If we disagree on definitions, a clear point of divergence can preserve our shared humanity. If I were to say that Chicken Pot Pie was an abomination, someone might say that I was mad (and if mad, then pitiable), or that I was obstinate (and if obstinate, then contemptible), or that I was insensate (and if insensate, then less than human). These would be radical extrapolations, but we do make them all the time, implicitly.

But what if I were then to reveal that my idea of Chicken Pot Pie was that thing the Pennsylvania Dutch make that is really a soup with blobs of dough floating about in it? You might laugh and explain that you referred to a creamy, double-crusted sensation using the same term. And if I were to further clarify that by “abomination,” I meant a linguistic mess, not a culinary one, then we could have a different conversation. Why call a soup a pie, you might ask? Why say “pot” if it’s baked in a pan, I could counter?

And if we were then to research its origins and find that the Greeks preferred theirs with robin meat?
Well, after all that, we could still have our preferences, but at least we would understand precisely what we were rejecting. 

We might even find common ground.

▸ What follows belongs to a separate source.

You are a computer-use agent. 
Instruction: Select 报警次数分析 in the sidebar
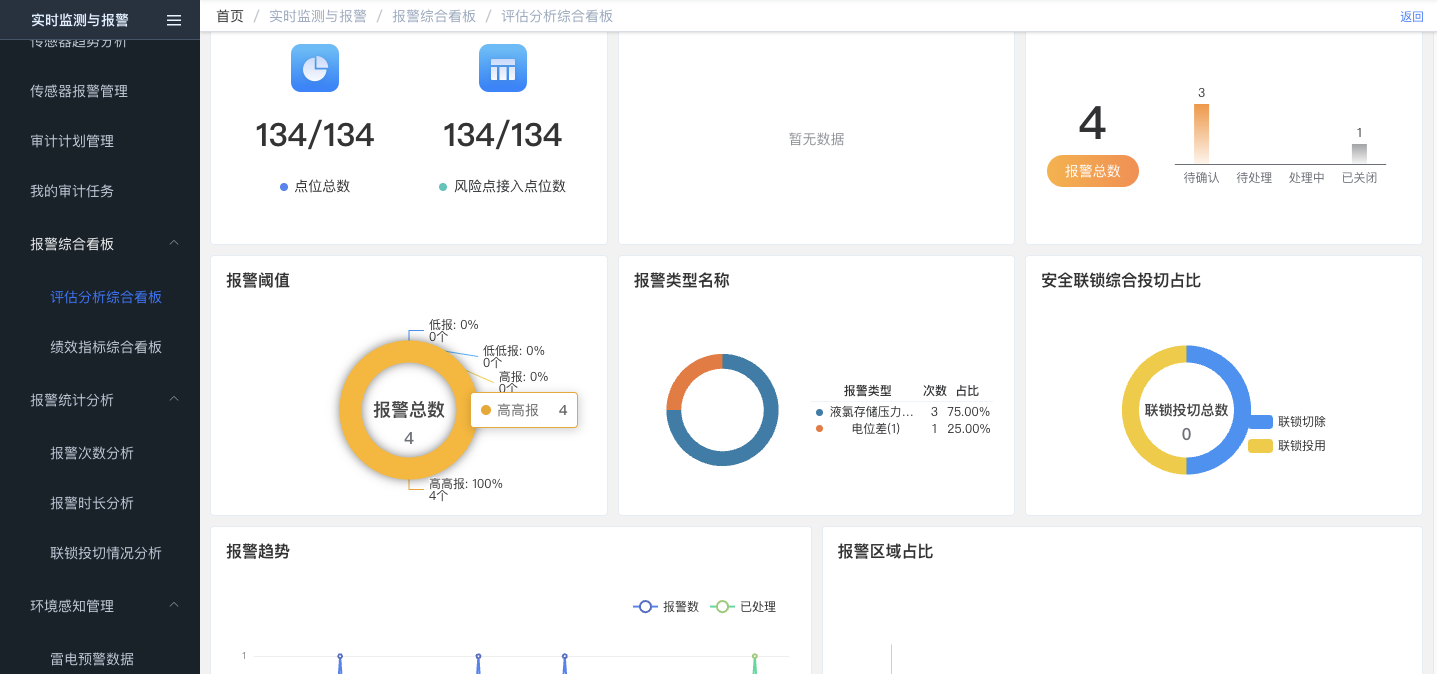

The dumplings are made from a crust-like dough. We might allow that, grudgingly. We might all relinquish our claim to be “the original” now that we know about the robins. And we could also agree that robin meat is so passé. 

Of course it’s usually more complicated than pot pie and sometimes the disconnect is actually in bad analogous reasoning, which is a subject for another day. But when we start by defining terms, and realize our disagreements are fundamental, we can avoid polarizing reactions (wrong=stupid=subhuman-conspirator). It is much easier to vilify and dehumanize over opinions held further down the line, so to speak. At the very least, we can calmly agree that we are often speaking different languages.

We should ask logical consistency of everyone, but if we acknowledge different starting points, than we can reasonably expect incompatible conclusions, and recognize an honest human process that yields them.

Truth is one, and most of us are missing it to some degree. Which means that in some cases, opposed positions can each contain some truth and some faulty reasoning. It also means that sometimes false premises invalidate conclusions. But even if I think you have both started and ended wrong, fully understanding someone’s reasoning helps us be kinder because most people aren’t actually plotting the world’s fiery end.